Thursday, 23 February 2017

February 23 2017:  
The Family

By the time the next blog comes along the Oscars will have come and gone. Ultimately they are not the final arbiter of what's the best in movie-land. But it is a strong field this year, and I'll eagerly wait the outcome. Meantime a couple of non-Oscar contenders release this week, both worth seeing.  

The Family
Director: Rosie Jones
Length: 98 min

© Label Distribution -  beware cult leaders who think
they are the Messiah!

This chilling doco looks at the police investigation into a cult known as The Family, which operated strongly in Melbourne from the 1960s to the 90s (and still has a few members floating about!) A self-styled messiah called Anne Hamilton-Byrne formed the group, with support from Melburnians high up in politic and academia. She "acquired" children by various underhand means, bringing them up in shocking conditions, involving cruelty, deprivation and LSD. To the outside world they appeared as happy little home-schooled look-alikes, mostly with dyed white-blonde hair. The film unfolds layer by layer like a thriller, exposing the sordid details through interviews with surviving members of the cult, and the police officers who ran the case. This is a gripping and disturbing history, which makes for interesting viewing, but at times it becomes somewhat convoluted and confusing, due to the time shifts, the copious archival material and the great number of talking heads presenting their stories.

3 - recommended!
For a longer review from Bernard Hemingway go to:

Director: Kleber Mendonca Filho
Length: 142 min
Exclusive to Cinema Nova, Melbourne
© Rialto - Sonia Braga plays Clara, a strong woman
to be reckoned with
Sonia Braga is one of Brazil's foremost actors. Here she plays Clara, in an award-winning, remarkable but challenging film about a woman who refuses to sell her apartment to developers. I say challenging because it is the type of film that wows the critics, but may have less appeal to mainstream movie goers. The movie takes its time unhurriedly to establish aspects of Clara's life - a reprieve from early breast cancer, her love of music (both passion and career-wise), and her attachment to her apartment opposite the sea in Recife, Brazil, where she has always lived and raised her family.

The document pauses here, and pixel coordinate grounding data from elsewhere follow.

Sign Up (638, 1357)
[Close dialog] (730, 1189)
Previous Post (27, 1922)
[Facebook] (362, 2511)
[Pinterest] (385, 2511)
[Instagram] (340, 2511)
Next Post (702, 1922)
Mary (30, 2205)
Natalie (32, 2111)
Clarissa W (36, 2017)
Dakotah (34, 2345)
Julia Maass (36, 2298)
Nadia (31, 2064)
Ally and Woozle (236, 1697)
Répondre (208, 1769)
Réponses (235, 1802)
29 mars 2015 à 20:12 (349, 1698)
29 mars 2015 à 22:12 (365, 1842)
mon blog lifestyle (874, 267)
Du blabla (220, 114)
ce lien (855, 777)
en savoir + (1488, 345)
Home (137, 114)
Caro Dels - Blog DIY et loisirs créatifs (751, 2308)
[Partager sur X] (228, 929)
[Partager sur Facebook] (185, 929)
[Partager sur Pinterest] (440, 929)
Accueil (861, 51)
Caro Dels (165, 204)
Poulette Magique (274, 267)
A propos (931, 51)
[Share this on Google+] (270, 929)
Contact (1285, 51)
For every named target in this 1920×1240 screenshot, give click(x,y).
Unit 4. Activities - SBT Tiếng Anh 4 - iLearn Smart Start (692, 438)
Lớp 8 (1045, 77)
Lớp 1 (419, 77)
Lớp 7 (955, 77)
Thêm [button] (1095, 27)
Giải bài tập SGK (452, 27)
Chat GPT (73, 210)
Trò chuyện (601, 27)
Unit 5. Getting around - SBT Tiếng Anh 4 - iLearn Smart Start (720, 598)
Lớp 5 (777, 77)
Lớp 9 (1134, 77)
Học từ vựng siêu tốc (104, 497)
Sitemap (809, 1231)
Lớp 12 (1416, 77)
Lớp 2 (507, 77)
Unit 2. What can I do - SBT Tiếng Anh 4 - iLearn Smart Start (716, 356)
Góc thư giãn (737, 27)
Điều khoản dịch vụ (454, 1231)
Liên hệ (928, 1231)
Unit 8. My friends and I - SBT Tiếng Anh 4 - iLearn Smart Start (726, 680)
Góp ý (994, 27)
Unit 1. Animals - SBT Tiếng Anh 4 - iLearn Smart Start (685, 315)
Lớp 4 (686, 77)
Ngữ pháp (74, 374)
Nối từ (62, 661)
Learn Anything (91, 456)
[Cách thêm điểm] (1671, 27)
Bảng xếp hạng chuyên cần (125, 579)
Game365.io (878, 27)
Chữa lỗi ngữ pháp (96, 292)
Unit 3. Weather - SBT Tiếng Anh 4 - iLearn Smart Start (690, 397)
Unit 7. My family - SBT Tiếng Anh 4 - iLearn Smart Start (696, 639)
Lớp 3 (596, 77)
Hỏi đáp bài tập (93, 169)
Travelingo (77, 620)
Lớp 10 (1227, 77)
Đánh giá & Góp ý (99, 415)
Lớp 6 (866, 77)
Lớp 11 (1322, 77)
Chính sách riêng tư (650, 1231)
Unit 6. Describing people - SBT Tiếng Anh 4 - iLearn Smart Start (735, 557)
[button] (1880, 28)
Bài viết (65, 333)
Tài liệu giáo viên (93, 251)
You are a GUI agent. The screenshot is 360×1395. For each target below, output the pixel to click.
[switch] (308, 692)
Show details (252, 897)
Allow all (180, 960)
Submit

The film works on two levels - a personal one, in which a dwelling can be seen as a repository of a person's emotions and history, and the broader societal level in which progress steamrolls through, heedless of the damage it causes to people's lives. As the construction company ups the ante in its attempts to get Clara to sell, the movie takes on an almost thrilling aspect, while the picture of Clara's daily life in a vibrant city amongst her family and female friends is lovingly portrayed. I find the film a bit long, but there is something compelling about a story of an individual taking on the big guys, and of course this is yet another movie showcasing a strong and self-assured woman. Braga's fabulous performance manages to capture the anomaly of ageing - feeling still like a child inside but looking to the world like an old woman. As an added bonus, the soundtrack of Brazilian music is a winner for lovers of the genre.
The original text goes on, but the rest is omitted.